Sgt. Sayyeau asked Brooks if he took "OMH meds," referring to the Office of Mental Health, which is responsible for administering psychiatric medication to patients in New York's prisons.
"I did it for a little while," Brooks answered, "I didn't like the way they feel."
The guards took Brooks into the infirmary for a medical examination.
As they waited, Sgt. Sayyeau kept Brooks talking. Brooks told Sayyeau he was first assaulted two days before, on Dec. 7.
"Someone attacked me while I sleep," Brooks told Sgt. Sayyeau. "Yeah about five, six" in the morning.
"The dude was from my city," he said. It was "totally different" from the attack on him that morning, Dec. 9.
Brooks told Sayyeau the man who punched him that morning belonged to a gang and told him he had to leave the housing unit.
"Them dudes in there be trying to run the dorm," Brooks explained. "Telling everybody what to do, cook, clean, I'm not about to have ..."
Brooks was still handcuffed. Sgt. Sayyeau had him uncuffed. Brooks promised to follow orders.

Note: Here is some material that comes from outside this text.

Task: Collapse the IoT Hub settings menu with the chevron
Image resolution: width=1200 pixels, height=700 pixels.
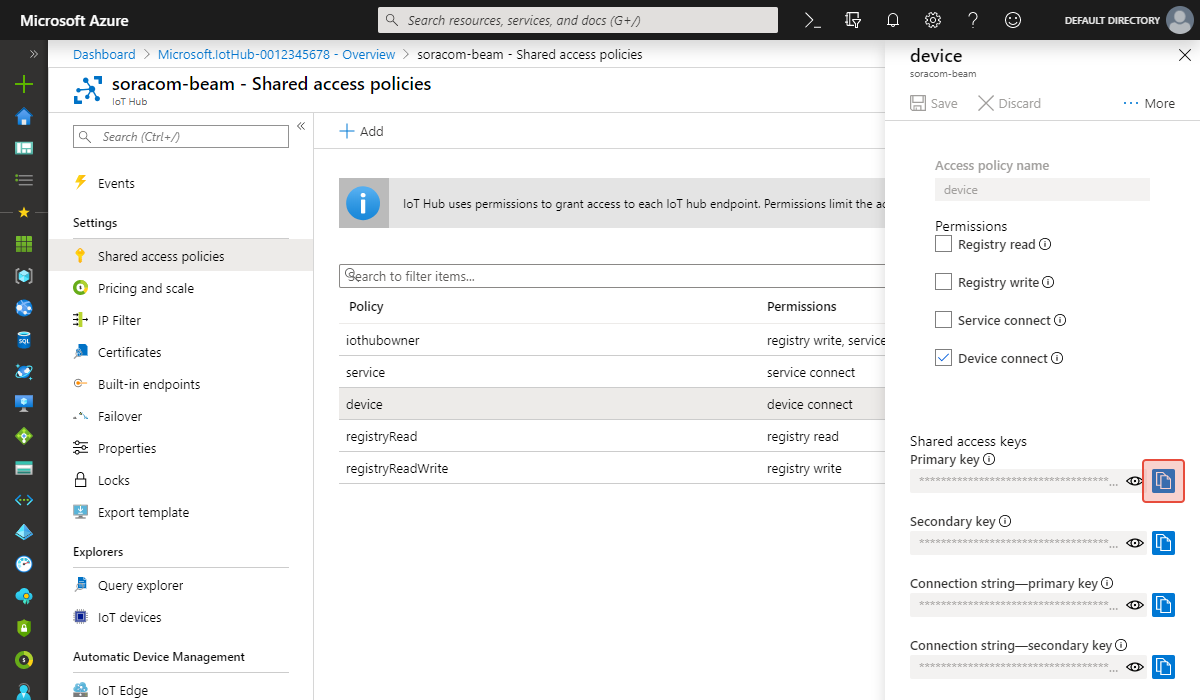Action: 301,127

"Yes sir, Yes sir," Brooks answered.
Brooks sat calmly on the edge of an examination table waiting for a nurse to examine him. He complied with Sgt. Sayyeau's order to take his knit hat off so his head could be examined for injuries.
When the body camera stops it's 8:34 AM. Brooks was transferred to Marcy about 12 1/2 hours later—where he was killed by guards in 31 minutes.
“Watching this video breaks my heart because no son ever wants to see their father hurt or bullied,” Robert L. Brooks Jr. said in a statement. “But even in that moment, he was still joking and smiling. That was his strength. That was the kind of man he was.”